Document Type : Original Paper
National Centre for Radiotherapy &amp; Nuclear Medicine, Korle Bu Teaching Hospital, Accra, Ghana; Physics Department, University of Cape Coast, Ghana; and School of Biomedical and Allied Health Sciences, University of Ghana, Accra, Ghana.
Department of Physics, School of Physical Sciences, University of Cape Coast, Cape Coast, Ghana.
Department of Applied Physics, University for Development Studies, Navrongo Campus, Navrongo, Ghana.
National Centre for Radiotherapy and Nuclear Medicine, Korle Bu Teaching Hospital, Accra, Ghana.
Introduction: The present study aimed to generate intensity-modulated beams with Aluminium compensating filters for a conventional telecobalt machine based on the outputs of a treatment planning system (TPS) performing forward planning and cannot simulate directly the compensating filter.
Materials and Methods: In order to achieve the beam intensity modulation during treatment planning with the TPS, we used a bolus placed on the surface of a tissue-equivalent phantom.

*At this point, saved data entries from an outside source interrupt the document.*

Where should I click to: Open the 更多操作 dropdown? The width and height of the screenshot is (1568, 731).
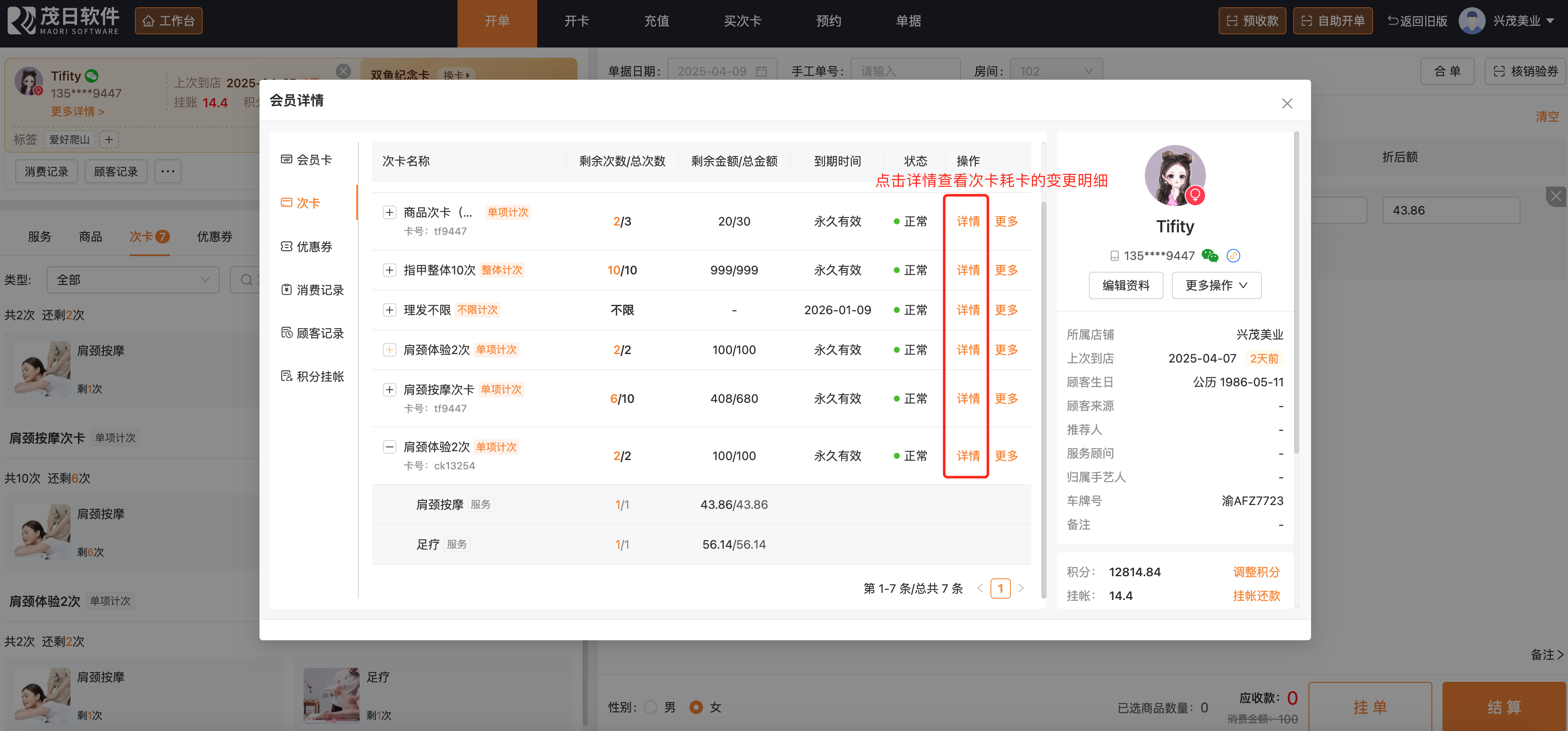(x=1216, y=285)
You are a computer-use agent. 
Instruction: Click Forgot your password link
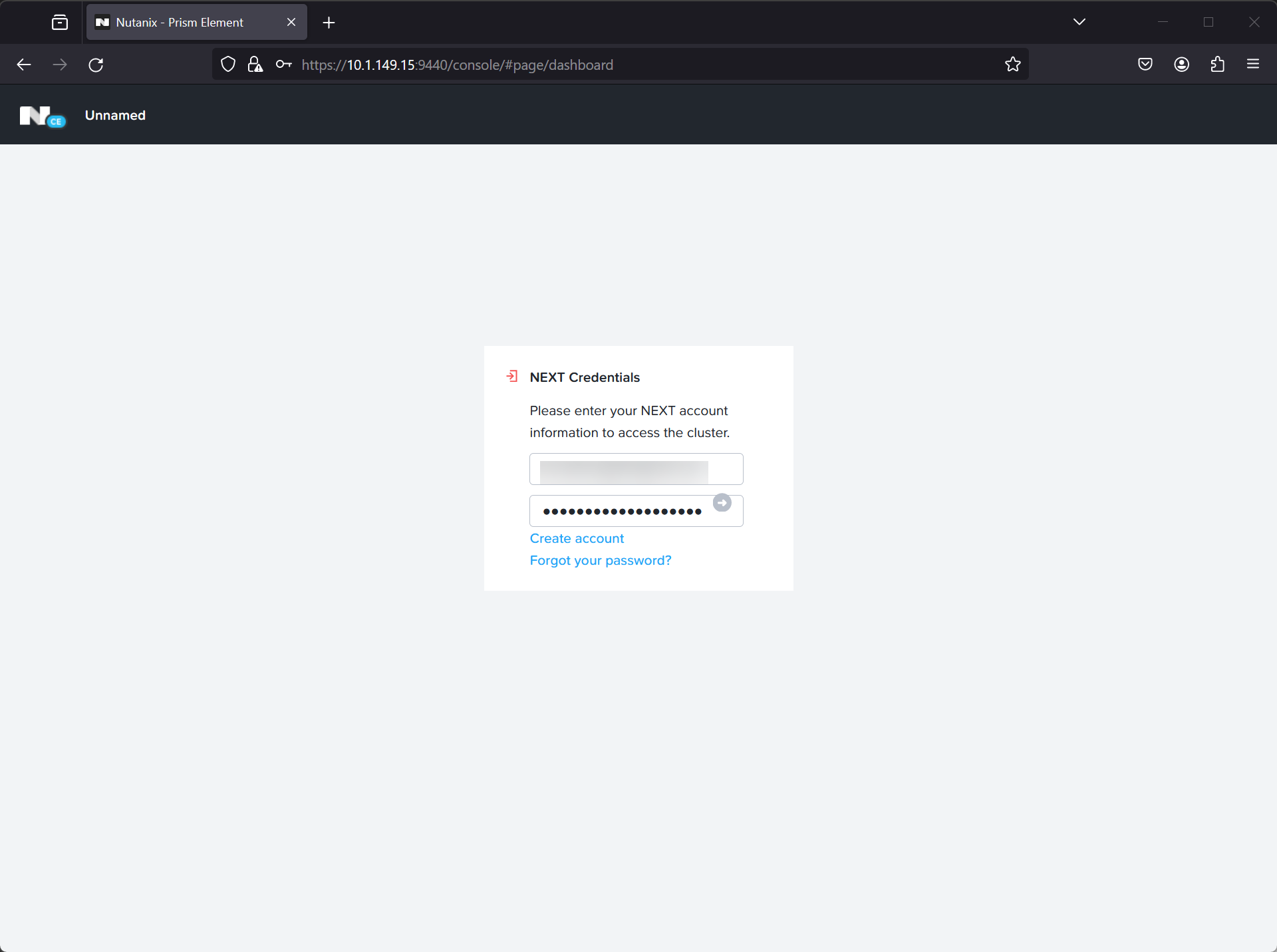pos(600,560)
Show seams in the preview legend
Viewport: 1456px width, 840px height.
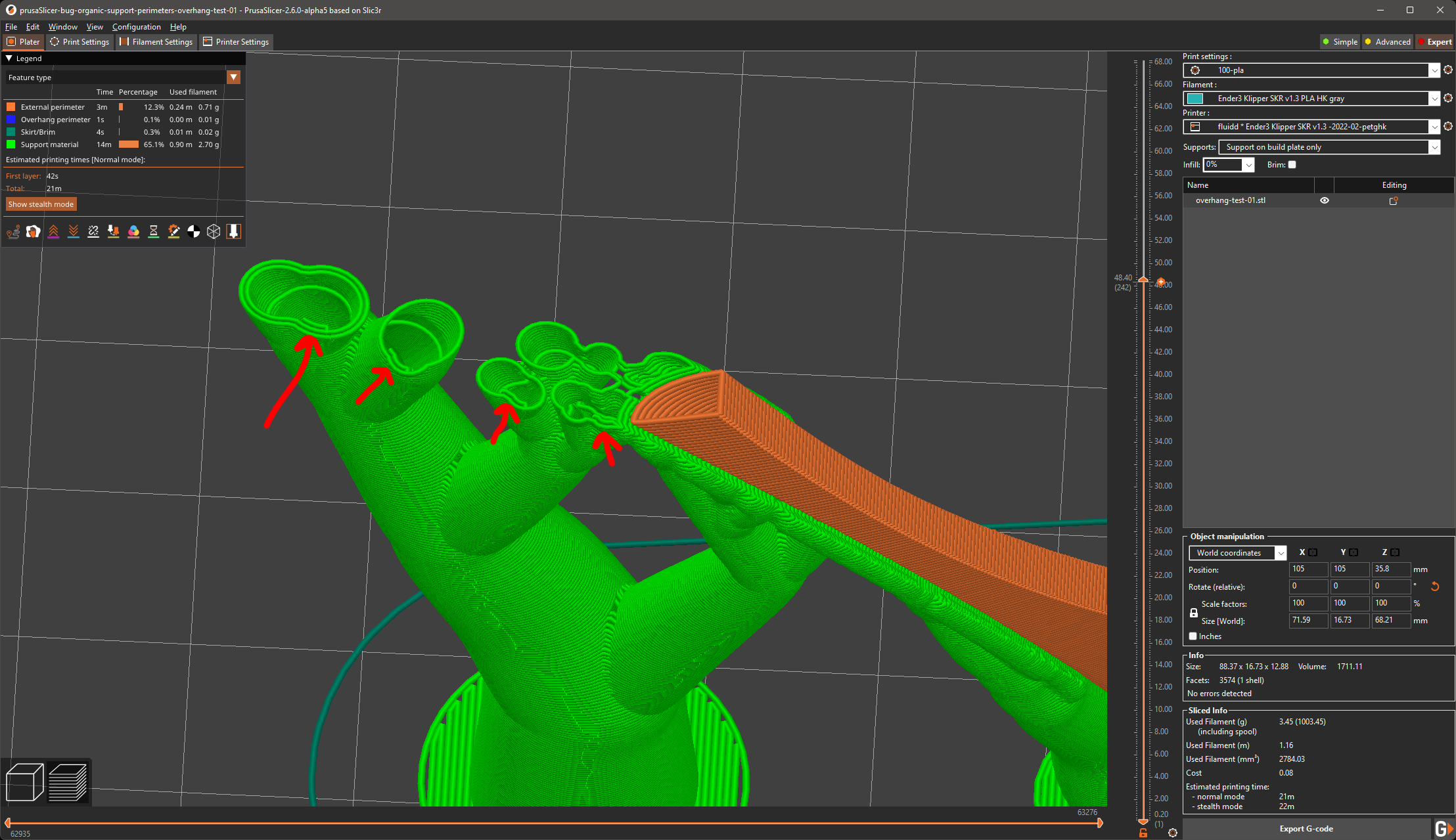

The treatment plans replicated on the telecobalt machine with the bolus were represented with compensating filters placed at a certain distance from the phantom surface. An equation was proposed for the conversion of the bolus thickness to the compensating filter thickness such that any point within the phantom would receive the planned dose. Correction factors were introduced into the proposed equation to account for the influences of field size, treatment depth, and applied bolus thickness. The proposed equation was obtained based on the analyses of empirical data measured in a full scatter water phantom with and without the compensating filter.
Results: According to the results, the dosimetric verification of the proposed approach outputs in a solid water phantom with calibrated Gafchromic EBT2 films were comparable to that of the TPS with deviation of ±4.73% (mean: 2.98±1.05%).
Conclusion: As the findings of the present study indicated, the discrepancy between the measured doses and TPS-estimated doses was within the tolerance of ±5%, which is recommended for dose delivery in external beam radiotherapy. Therefore, the proposed approach is recommended for clinical application.